Putting the above thinking into practice may not seem easy at this time; the GMP environment currently lacks the tools (and perhaps the competencies also) to scientifically produce reliable estimates of risk reductions (or risk increases) following change implementation activities. Current approaches often over-rely on assumptions based on crude subjective RPN reductions, or in low deviation recurrence rates, both of which are of limited reliability. But there are three practical areas in which efforts could be usefully started. These are the following:

• Reviewing and learning from the wealth of peer-reviewed literature published by other fields and disciplines on the factors that influence probability of occurrence estimates during risk assessment work. Research in the fields of experimental and cognitive psychology, including human heuristics, as well as in mathematics and probability theory, has demonstrated that qualitative probability of occurrence estimates can be a significant contributor to higher subjectivity in the outputs of risk assessments (22⇓⇓⇓⇓⇓⇓⇓⇓–31). It is not possible to eliminate subjectivity entirely, but evidence-based estimation of risk/residual risks can reduce the level of subjectivity.

• Working to understand how probability of occurrence and risk estimation are performed in other industries, such as nuclear power generation, aeronautics, and semi-conductor manufacturing. These industries had a head start on the pharmaceutical industry in working to understand probability of occurrence and risk estimation, as well as in the use of quantitative probabilistic risk assessment tools and methodologies (13⇓–15, 32⇓⇓⇓⇓⇓–38). Working with these industries should enable the pharmaceutical industry to capture some of the learnings and experiences these industries have gained in these areas over at least four decades.

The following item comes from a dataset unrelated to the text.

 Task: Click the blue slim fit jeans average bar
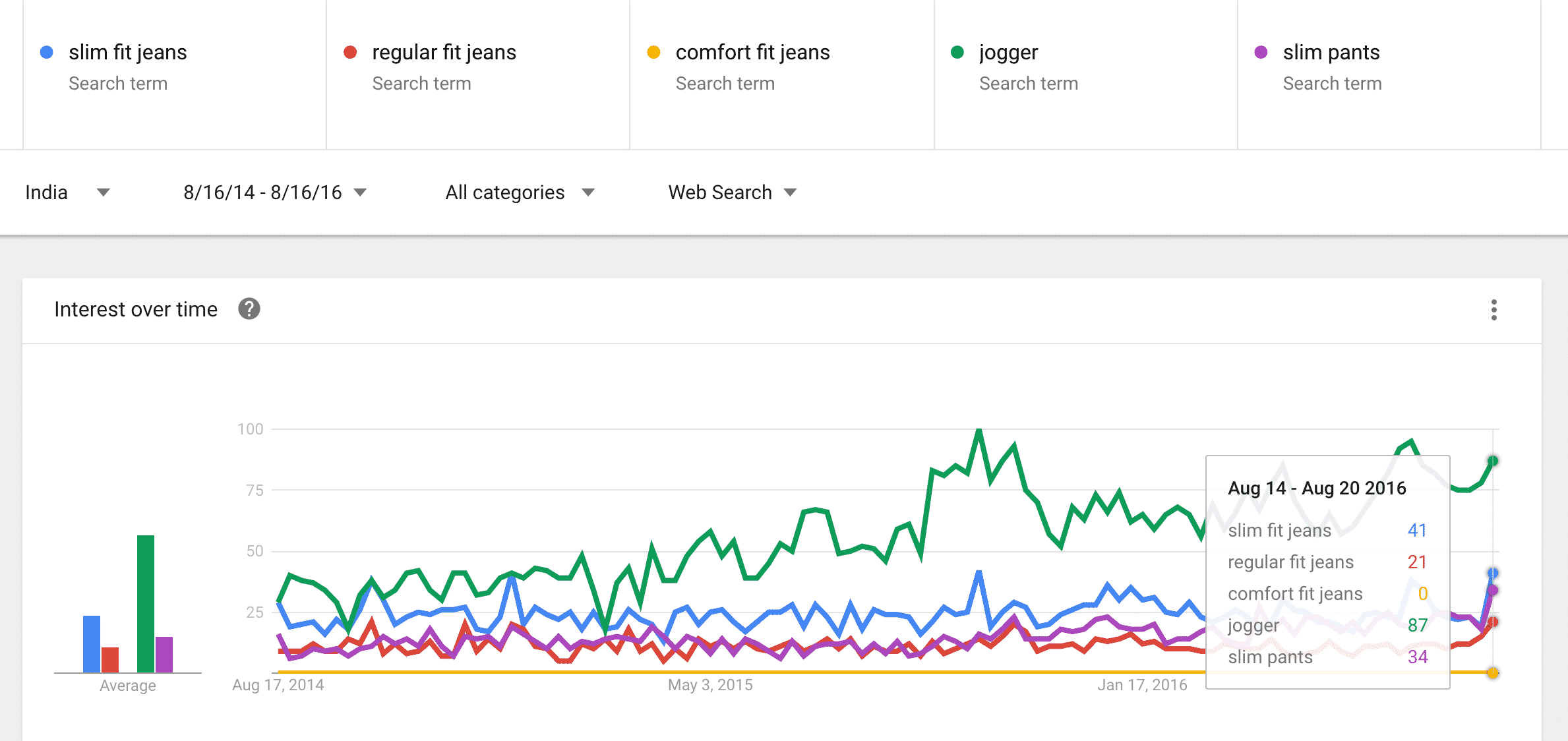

• Developing risk assessment tools that are specifically tailored for the GMP environment. The tools should have in-built design features that serve (a) to link all risk estimates with GMP controls of known effectiveness, and (b) to deliver reliable evidence-based risk estimates that do not have high levels of subjectivity and uncertainty.

Continual improvement and innovation are not a “nice to have”; they are essential activities within the PQS. If we as an industry can improve our ability to reliably estimate risk and demonstrate the reductions in risk that should arise as a result of continual improvement and innovation, the benefits could be far-reaching.

Consider a situation in which the level of risk reduction that is delivered by each control in a unit operation is objectively understood, documented, and adjusted, as needed, when warranted by new knowledge. This is process understanding at its best! This kind of knowledge will enable one to construct a spectrum of importance (or a continuum) of risk with respect to those GMP controls (39). This would help move away from the overly simplistic critical/non-critical binary approach to process parameters that is currently in widespread use. With such a spectrum in place, true data-driven and risk-based control strategies could be established, reflecting those controls that have been verified as being important in reducing risks or in keeping risks low. This could also lead to true risk-based validation and verification, where the type and extent of validation and/or verification performed on a process is directly related to the relative importance (from a risk to product quality perspective) of the various controls in the process that are being validated. The end result—lower levels of process variability, fewer recurring deviations, fewer defects, and higher levels of assurance in product quality and ultimately patient safety.

Conflict of Interest Statement

Authors declare no conflicts of interest. The views expressed in this paper are those of the authors, are aligned with the positions of the PDA Post-Approval Changes for Innovation and Availability of Medicines Task Force (PAC iAM) and should not be taken to represent the views of the Health Products Regulatory Authority (HPRA) or Roche/Genentech.